─── Texte à lire ───

Pozgarria da (« C'est un bonheur ») met en musique quatre poèmes du père Bitoriano Gandiaga, figure importante de l'histoire du peuple basque et de sa langue.
J'aime la simplicité et la profondeur avec laquelle ces poèmes abordent les thèmes de la gratitude, de la terre, de la mort et de la joie. (Suivant une idée initiale de mettre en musique les principaux concepts qui sont au cœur de l'oeuvre de l'écrivain anglais Gilbert Keith Chesterton : la gratitude, l'émerveillement et la joie.)
La gratitude, en reconnaissant qu'il est merveilleux de se savoir vivant.
La terre : terre du pays, terre des ancêtres, terre-mère.
La mort : tout passe, le jour, la nuit, nous aussi, nous passons, nous trépassons.
La joie : la grâce de la vie, la joie de vivre, le souhait que chaque être vivant soit dans la joie.
Dans la musique, il y a aussi quelque chose de l'enfance, surtout dans les sections instrumentales de la deuxième partie (piste 7), Maite dut bizitza (« J’aime la vie »), avec son petit motif copieusement répété.
C'est la joie simple et exubérante de l'enfant qui prend plaisir à répéter (parfois sans interruption) le même geste, la même histoire, la même farce.
Ces sections instrumentales ont été composées comme s'il s'agissait d'un enchaînement en soi, d'un seul tenant. (cf. la piste 9 pour cet enchaînement qui omet les passages du trio vocal).
Avec l'idée d'une joie qui ne s'arrête jamais, qui, musicalement donc, répète aussi longtemps que possible le même enchaînement de deux accords :
Avec sa broderie imposée au second accord :
Ce flot continu est entrelacé avec les séquences du trio vocal. C'est donc sous cette forme que Maite dut bizitza a été réalisé. Cependant, les réassemblages d'un seul tenant (le même procédé est appliqué au trio vocal, piste 10), en modifiant la perspective d'écoute, révèlent des aspects nouveaux, moins perceptibles autrement.

───

◆ **Consigne**:
Veuillez répondre à ces questions sur le texte consacré à Pozgarria da.
(a) Combien de poèmes du père Bitoriano Gandiaga l'œuvre met-elle en musique ?
(b) De quel écrivain anglais vient l'idée initiale de mettre en musique la gratitude, l'émerveillement et la joie ?
(c) Sur quelle piste le même procédé de réassemblage d'un seul tenant est-il appliqué au trio vocal ?
Les items n'ont aucun rôle dans cet exercice.

─── Données enregistrées ───

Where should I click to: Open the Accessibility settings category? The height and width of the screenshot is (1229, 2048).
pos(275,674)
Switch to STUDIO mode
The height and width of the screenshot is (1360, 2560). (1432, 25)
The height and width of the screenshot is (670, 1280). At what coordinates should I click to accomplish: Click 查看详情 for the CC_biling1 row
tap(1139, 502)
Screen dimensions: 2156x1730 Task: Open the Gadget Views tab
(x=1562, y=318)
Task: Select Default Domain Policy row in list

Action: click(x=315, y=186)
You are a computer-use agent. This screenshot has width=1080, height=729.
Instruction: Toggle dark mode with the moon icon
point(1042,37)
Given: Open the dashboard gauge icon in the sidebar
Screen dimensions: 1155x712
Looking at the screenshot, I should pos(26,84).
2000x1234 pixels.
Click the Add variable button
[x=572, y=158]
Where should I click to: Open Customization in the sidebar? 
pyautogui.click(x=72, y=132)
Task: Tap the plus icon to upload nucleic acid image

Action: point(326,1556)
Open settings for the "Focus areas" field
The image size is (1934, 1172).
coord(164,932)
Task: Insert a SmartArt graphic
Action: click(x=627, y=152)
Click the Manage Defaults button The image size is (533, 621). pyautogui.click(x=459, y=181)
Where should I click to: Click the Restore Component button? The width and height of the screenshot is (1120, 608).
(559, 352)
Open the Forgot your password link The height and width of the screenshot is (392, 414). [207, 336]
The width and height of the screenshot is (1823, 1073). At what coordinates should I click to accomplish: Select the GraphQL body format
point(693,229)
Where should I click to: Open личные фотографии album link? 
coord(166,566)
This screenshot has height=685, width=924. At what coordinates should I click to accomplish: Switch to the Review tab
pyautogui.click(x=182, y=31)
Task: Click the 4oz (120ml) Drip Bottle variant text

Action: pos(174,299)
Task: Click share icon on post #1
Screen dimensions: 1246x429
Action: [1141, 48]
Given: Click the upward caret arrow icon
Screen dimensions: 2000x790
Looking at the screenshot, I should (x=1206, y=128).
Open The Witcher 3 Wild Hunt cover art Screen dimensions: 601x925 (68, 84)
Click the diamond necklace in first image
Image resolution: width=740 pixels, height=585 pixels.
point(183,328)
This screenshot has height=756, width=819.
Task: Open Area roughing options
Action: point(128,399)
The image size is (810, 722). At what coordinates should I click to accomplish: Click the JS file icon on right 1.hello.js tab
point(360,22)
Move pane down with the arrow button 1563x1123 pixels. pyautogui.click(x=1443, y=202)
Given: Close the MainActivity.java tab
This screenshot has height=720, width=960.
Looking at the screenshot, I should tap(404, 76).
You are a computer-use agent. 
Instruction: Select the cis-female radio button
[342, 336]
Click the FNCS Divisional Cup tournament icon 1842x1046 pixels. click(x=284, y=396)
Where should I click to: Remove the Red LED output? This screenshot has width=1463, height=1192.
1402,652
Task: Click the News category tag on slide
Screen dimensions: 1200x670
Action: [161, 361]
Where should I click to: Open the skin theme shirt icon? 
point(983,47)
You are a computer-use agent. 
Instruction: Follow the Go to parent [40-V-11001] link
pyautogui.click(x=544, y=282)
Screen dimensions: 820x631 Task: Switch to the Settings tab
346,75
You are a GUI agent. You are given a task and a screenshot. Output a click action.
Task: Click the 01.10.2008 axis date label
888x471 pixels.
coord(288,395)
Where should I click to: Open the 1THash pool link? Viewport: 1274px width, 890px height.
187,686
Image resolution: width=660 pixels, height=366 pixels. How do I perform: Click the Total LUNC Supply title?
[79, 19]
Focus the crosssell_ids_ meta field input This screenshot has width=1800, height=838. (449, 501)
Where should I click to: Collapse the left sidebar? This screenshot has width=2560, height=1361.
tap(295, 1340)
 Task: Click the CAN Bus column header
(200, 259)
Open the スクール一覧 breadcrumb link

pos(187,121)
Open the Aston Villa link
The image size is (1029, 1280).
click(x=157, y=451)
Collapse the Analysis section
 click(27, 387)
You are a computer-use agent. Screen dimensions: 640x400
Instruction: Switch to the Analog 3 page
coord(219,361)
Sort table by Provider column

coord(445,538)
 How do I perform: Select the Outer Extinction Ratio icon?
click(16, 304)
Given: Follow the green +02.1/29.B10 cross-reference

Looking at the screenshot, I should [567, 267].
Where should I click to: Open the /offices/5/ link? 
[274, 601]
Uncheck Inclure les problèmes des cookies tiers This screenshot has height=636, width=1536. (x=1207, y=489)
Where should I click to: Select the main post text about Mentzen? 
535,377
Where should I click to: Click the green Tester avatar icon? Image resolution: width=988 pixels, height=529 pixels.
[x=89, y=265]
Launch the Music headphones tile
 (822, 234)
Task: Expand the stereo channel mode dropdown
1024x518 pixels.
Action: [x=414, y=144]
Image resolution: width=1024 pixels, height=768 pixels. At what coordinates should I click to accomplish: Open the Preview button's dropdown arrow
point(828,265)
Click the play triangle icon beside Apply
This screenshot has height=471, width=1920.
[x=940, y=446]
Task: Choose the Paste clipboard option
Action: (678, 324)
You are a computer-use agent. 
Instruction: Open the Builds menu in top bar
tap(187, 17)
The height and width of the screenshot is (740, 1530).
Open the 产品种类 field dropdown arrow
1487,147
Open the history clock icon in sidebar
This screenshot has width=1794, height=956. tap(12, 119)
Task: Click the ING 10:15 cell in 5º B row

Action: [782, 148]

───

◆ **Réponse rédigée**:
(a) Quatre poèmes.
(b) Gilbert Keith Chesterton.
(c) La piste 10.